I was fortunate when I was raised. My choices did not always meld with the in crowd. I find it too funny that as an LPN I am often considered "white trash". I am not one with sharing my life outside of the hospital with my life inside the doors.

If one was ignorant, raising a child alone, I am not sure one would even have the time nor resources to go to college for a degree. But people do. And succeed. People have to work, and I bet that there are many, many RN's who were once waitressing, were CNA's, babysitters....not everyone is fortunate enough to have Mommy and Daddy take care of them until they are 21.

But it again begs the question--if a nurse has a shady past, or their pasture is green and full of rainbows doesn't matter--what does is why managment continues to keep nurses employed who are so over the top that patient's needs are not being met (I mean medical needs, not the "go fetch me a drink" needs) whilst Whack-Job RN is making it a full time occupation to sabatoge other nurses.

^^^^^^ This ^^^^^^

Specializes in Critical Care, Float Pool Nursing.
Constructive criticism is private, discrete, and often documented if it is a repetitive or serious situation. What it isn't, is doled out behind the orientee's back, designed to induce fear or tears, or braodcast to the entire unit. As we often hear, some people don't accept criticism well. Some do not provide feedback or criticism as well either. There are a lot of bullies out there. It was accepted in nurses for years. many "victims" or objects of bullying scratched their way over to the other side to become bullies. That doesn't justify it.

I fully agree. Broadcasting it to the unit is inexcusable. So is talking with other nurses behind an orientee's back. Unfortunately I have seen this happen time and time again. I just don't get it. Some here may say the preceptor is frustrated with an orientee's lack of progress so that's why they feel compelled to "vent" about (gossip) or humiliate their orientee... but I think maybe they should decline the preceptorship if that's how they get.

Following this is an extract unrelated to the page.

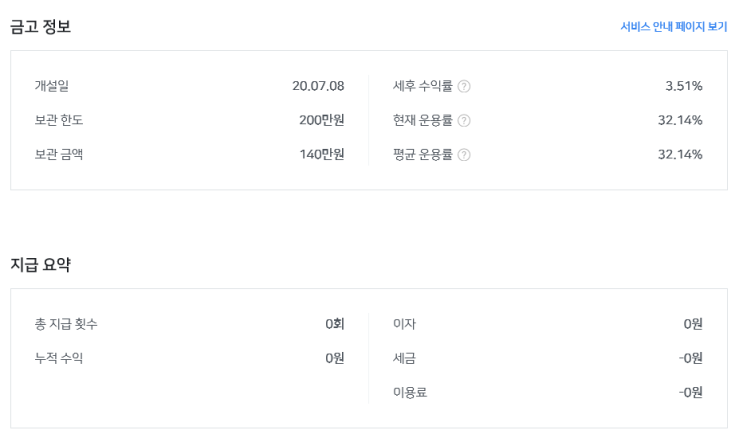
Task: Click the 금고 정보 section heading
Action: pos(40,27)
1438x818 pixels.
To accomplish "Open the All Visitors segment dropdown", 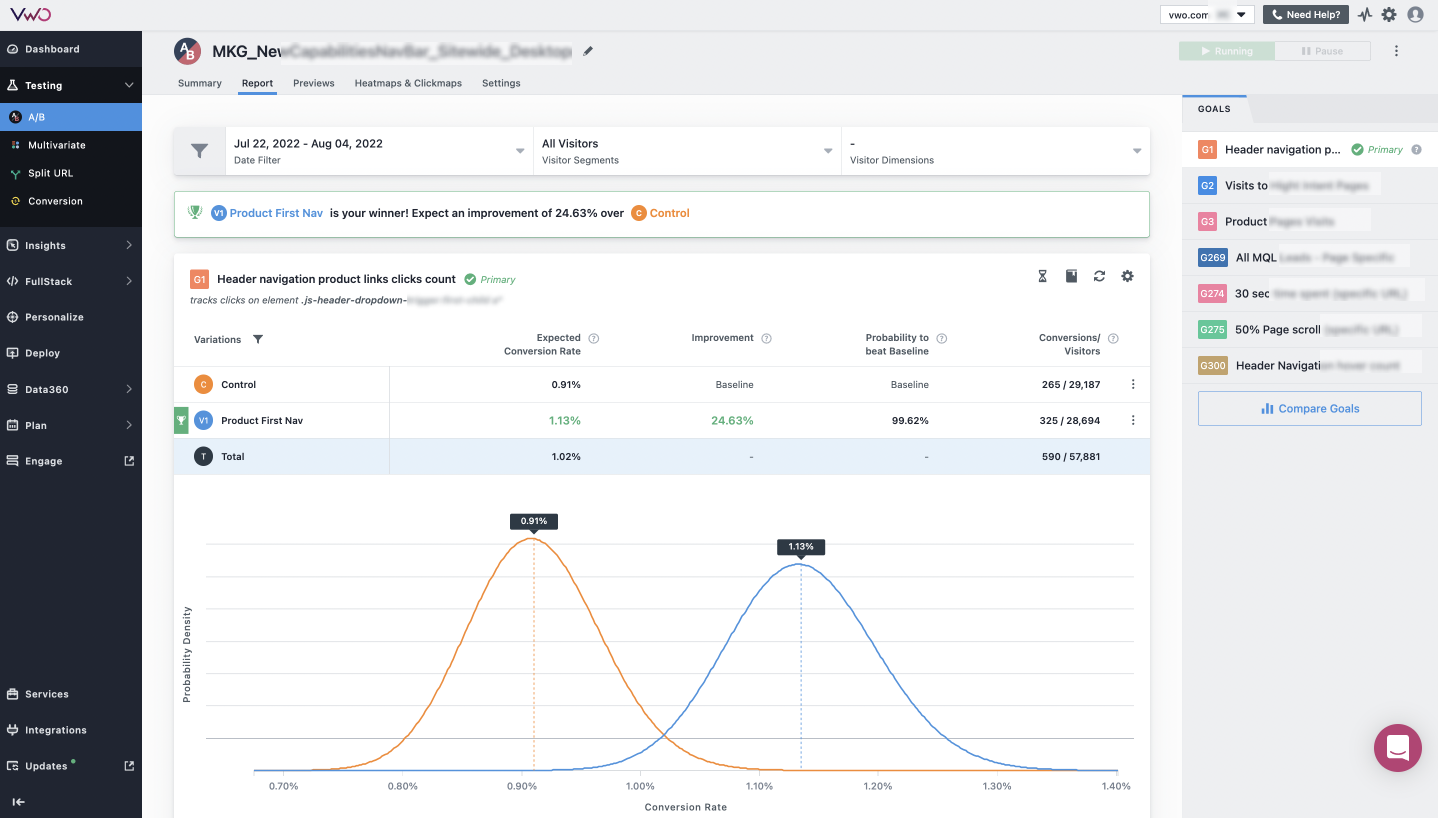I will (x=687, y=150).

You can give people bad news or suggest steps for improvement in a way that does not attack or belittle them as a person. Most people would feel disrespected if they had a problem and it is up for public discussion or comment. But yet, many feel free to treat others, especially those lower down the pecking order, in this manner. These same people will often lie about what they say. Yet, they would cry the loudest if they are the object of the "treatment."A person can be wonderful in psych or long term care, but not cut out for MCH or Critical Care, etc. for whatever reason or they can be a total star. Just because something isn't for you or you aren't a textbook for that specialty by the end of week 1, doesn't make you worthless. Some orientees are frustrating to work with. Much of it comes from being nervous or insecure. They truly want to succeed and may try to overcompensate. If you get the same question over and over again, you can suggest writing info on index cards or say "this is what we will focus on today and we can check back tomorrow to see how much you remember." Your educator or another preceptor should be able to help. Tell the overconfident person (nicely), "it seems like you are trying to prove yourself. You are new and don't know everything. That is ok. I think you are doing well with... We still need to work on... I think we can make it work." The key is tell the person first and give a chance to address the issue before you run to the manager or charge person, or broadcast it. Being frustrated isn't an excuse for disrespect. Sometimes people may get along, but don't gel in the preceptor/orientee relationship.

I am kind of scattered and do not want a bunch of lists or papers. Please don't put me with someone who has twenty color coded index cards and keeps everything in labelled plastic bins. We could be friends, but probably would not work well together as preceptor and orientee. If you have to work with someone with habits you do not like, sometimes you do have to let go of some of your personal preferences. There are situations where there is no one else to precept. You gotta make the best of it. That may be your switch, so you can take your child's birthday off in six months.